--- THE RECORDS ---

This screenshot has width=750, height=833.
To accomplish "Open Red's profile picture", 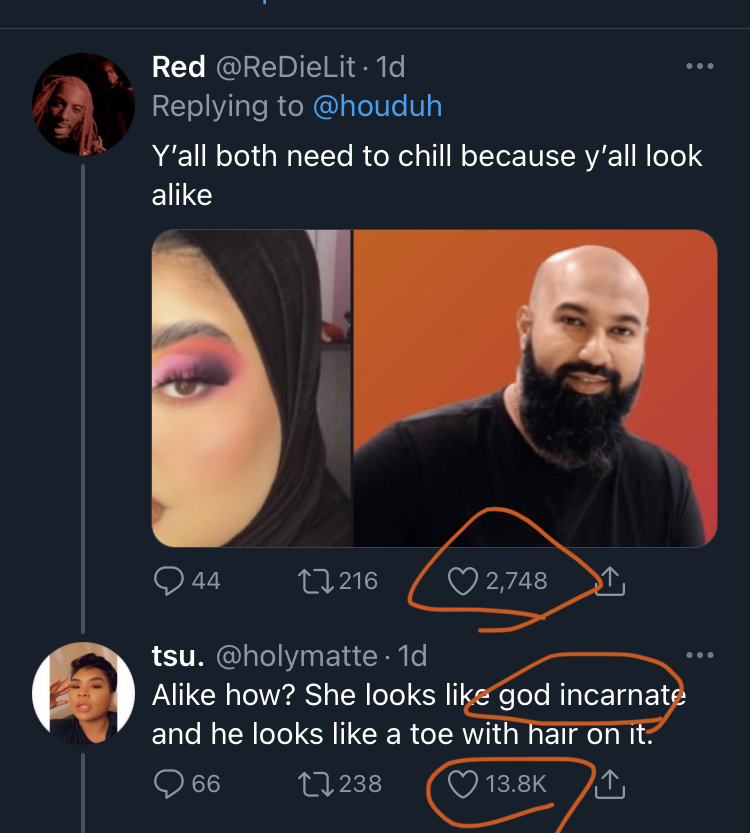I will tap(83, 104).
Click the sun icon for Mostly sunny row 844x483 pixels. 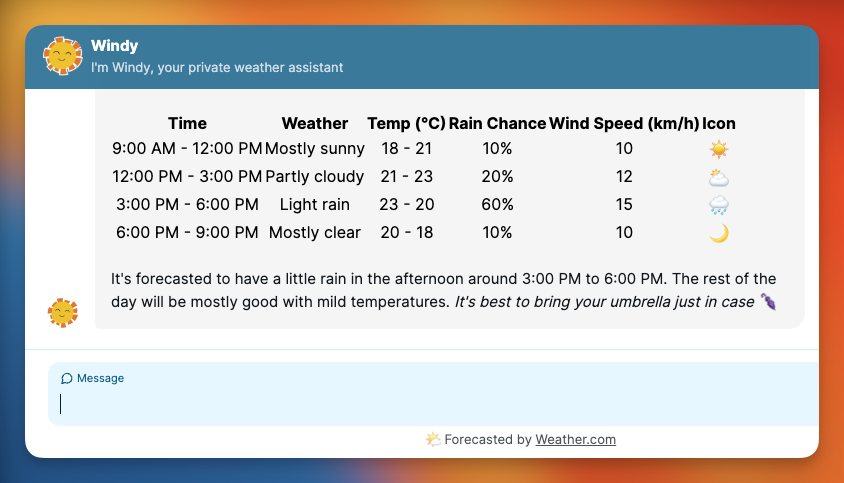pyautogui.click(x=719, y=149)
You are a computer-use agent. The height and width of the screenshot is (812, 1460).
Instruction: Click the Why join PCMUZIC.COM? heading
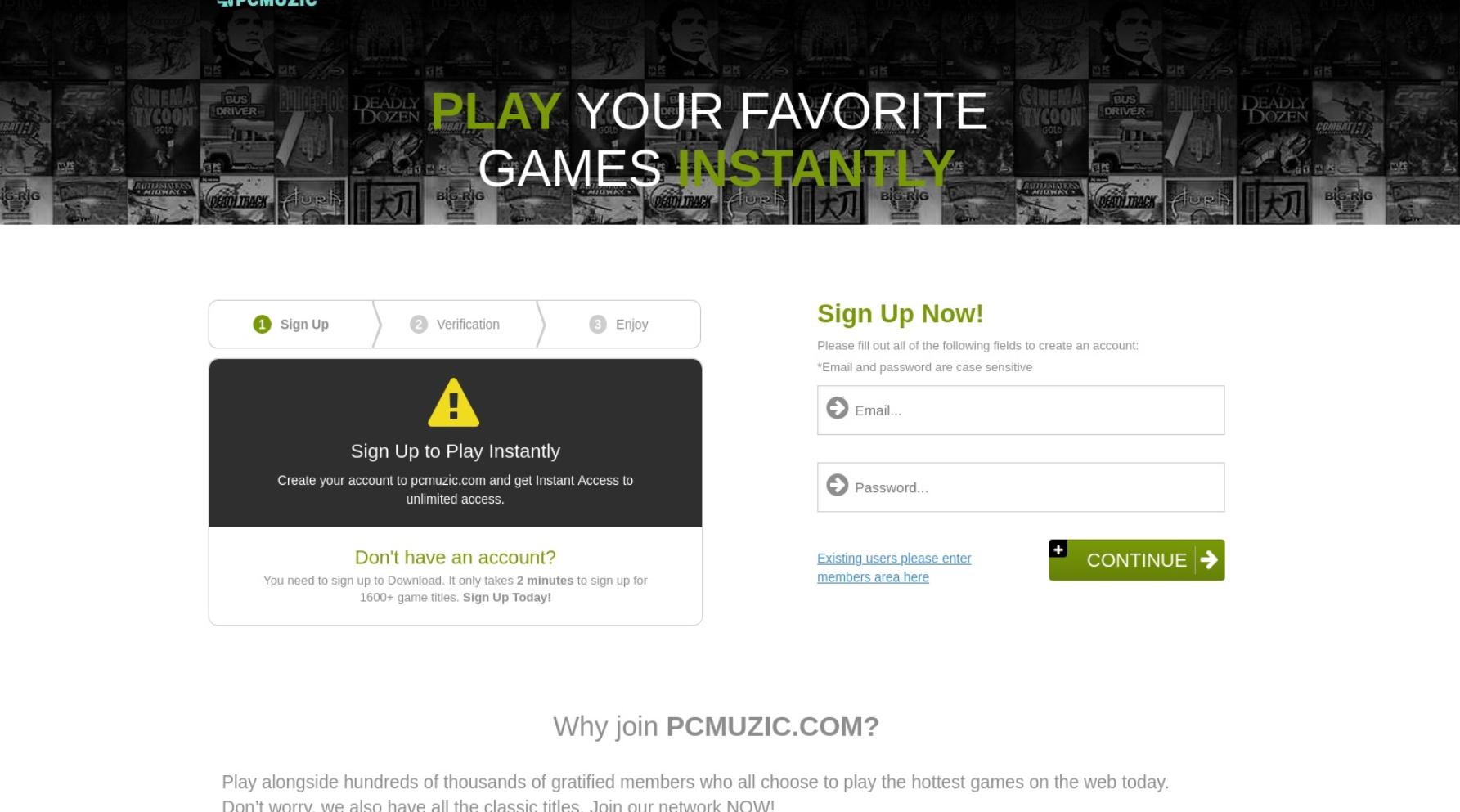coord(716,726)
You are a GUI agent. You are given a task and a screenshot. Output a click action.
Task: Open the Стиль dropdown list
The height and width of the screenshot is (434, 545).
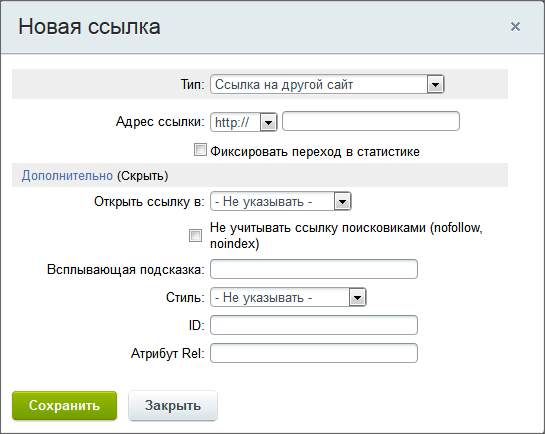click(288, 297)
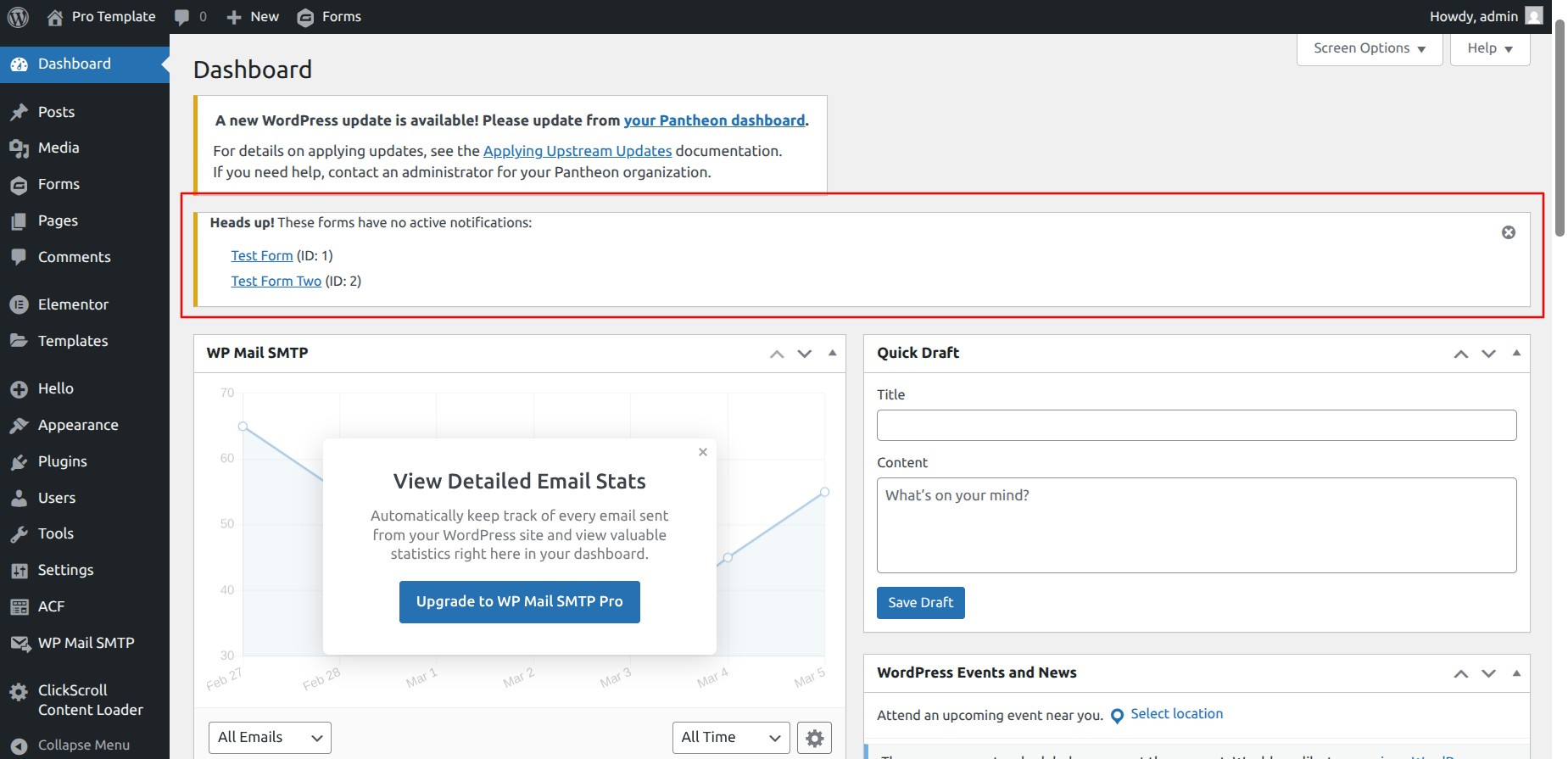Image resolution: width=1568 pixels, height=759 pixels.
Task: Toggle Quick Draft panel collapse triangle
Action: coord(1516,353)
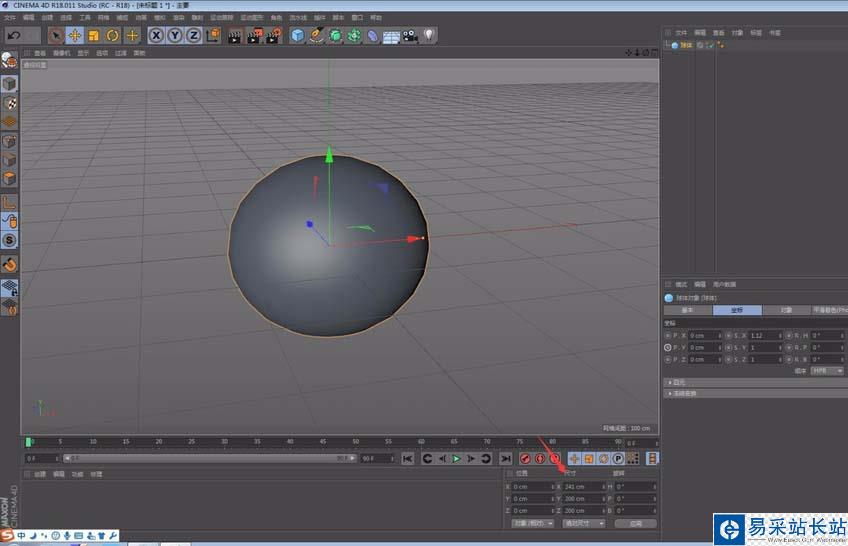Toggle Z axis lock button
The height and width of the screenshot is (546, 848).
[x=193, y=35]
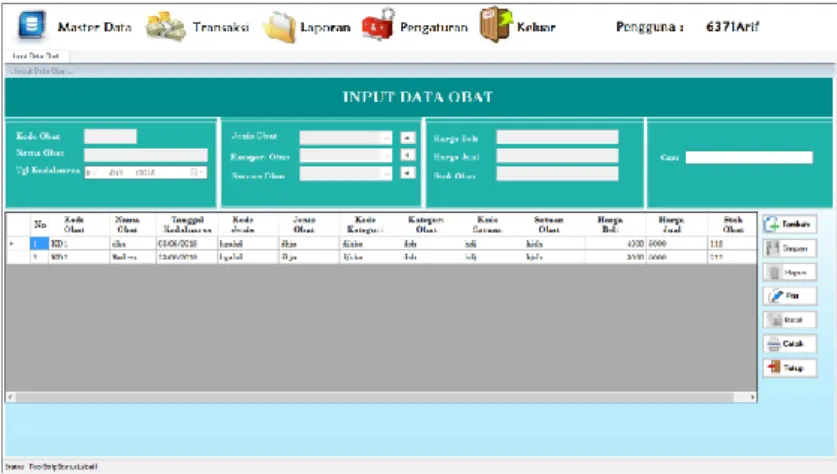Click the Cetak printer button
This screenshot has width=837, height=474.
click(x=789, y=344)
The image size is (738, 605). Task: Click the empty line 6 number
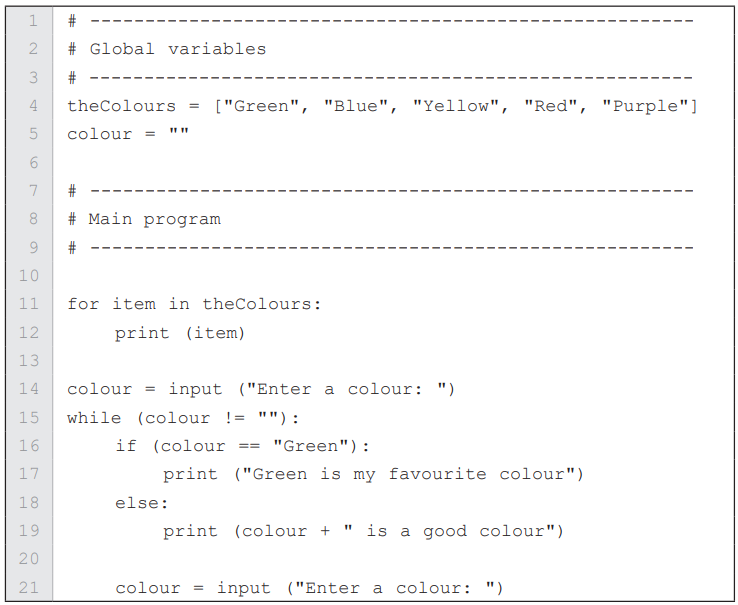click(x=32, y=162)
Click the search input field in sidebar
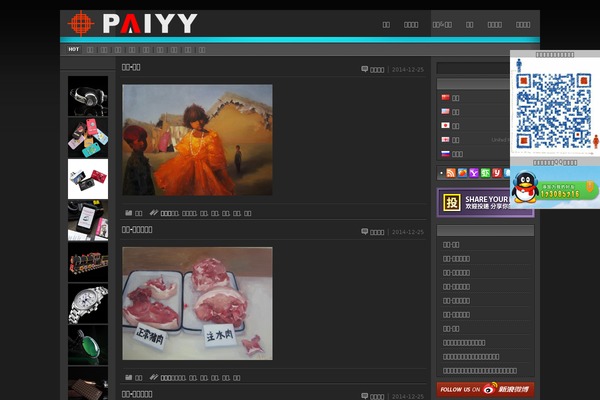Screen dimensions: 600x400 click(472, 69)
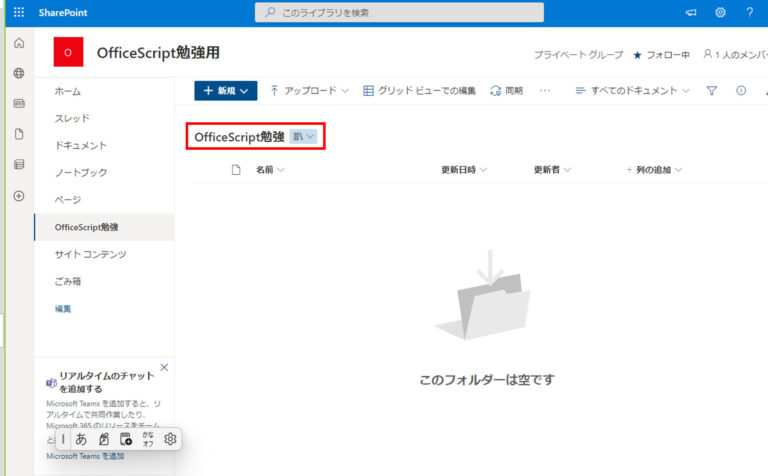
Task: Toggle the フォロー中 star follow status
Action: click(661, 55)
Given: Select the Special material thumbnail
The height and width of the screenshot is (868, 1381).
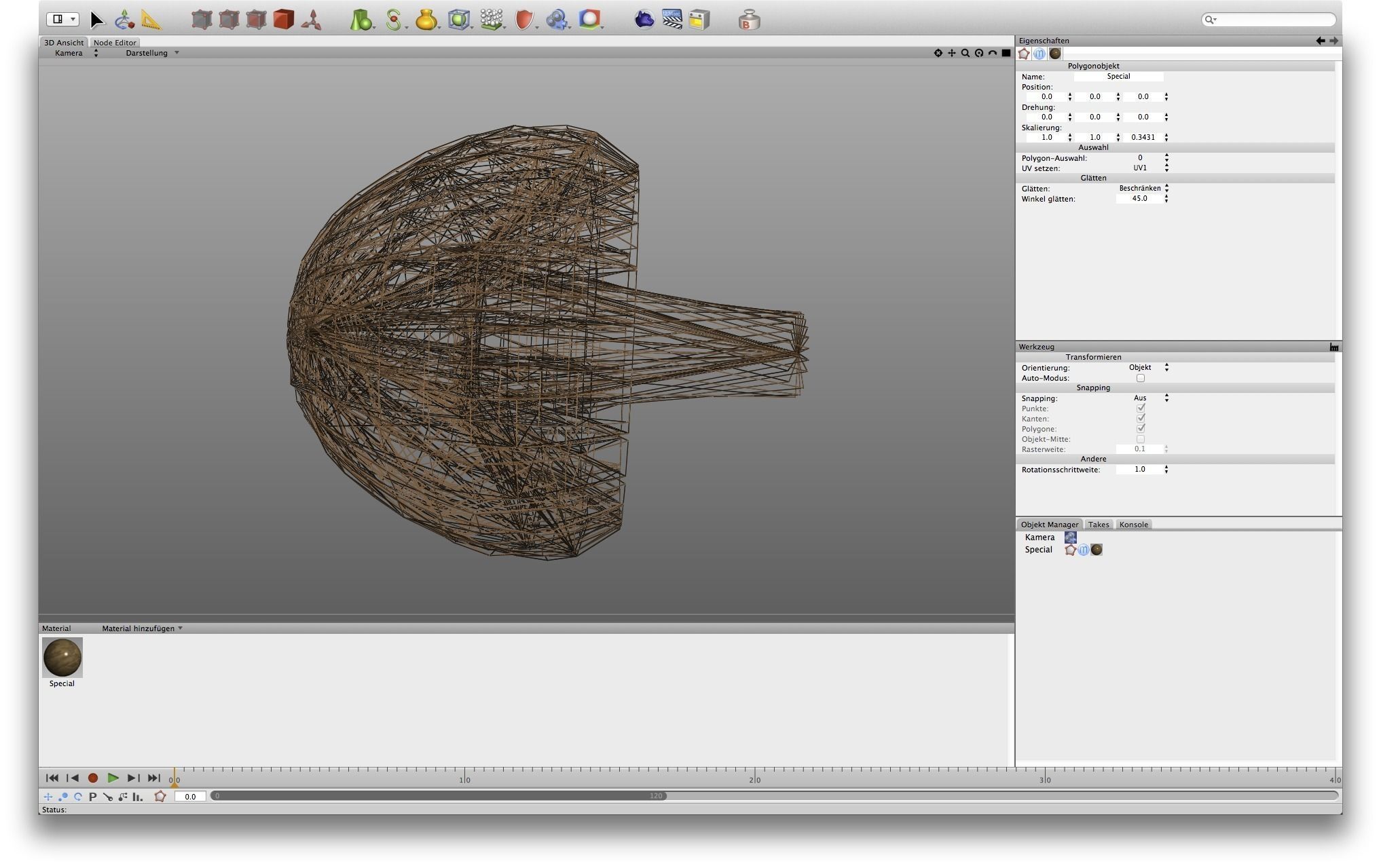Looking at the screenshot, I should (x=62, y=657).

---

- **REQUEST**:
Please turn the part of the items that opens with the line containing "The image size" and closes with the line containing "Action: click(661, 55)" into a JSON list of strings, one string per line, leaving out blank lines and the pictures.

- **RESPONSE**:
[
  "The image size is (738, 605). Task: Click the empty line 6 number",
  "click(x=32, y=162)",
  "Click the search input field in sidebar",
  "Screen dimensions: 600x400 click(472, 69)",
  "Task: Toggle the フォロー中 star follow status",
  "Action: click(661, 55)"
]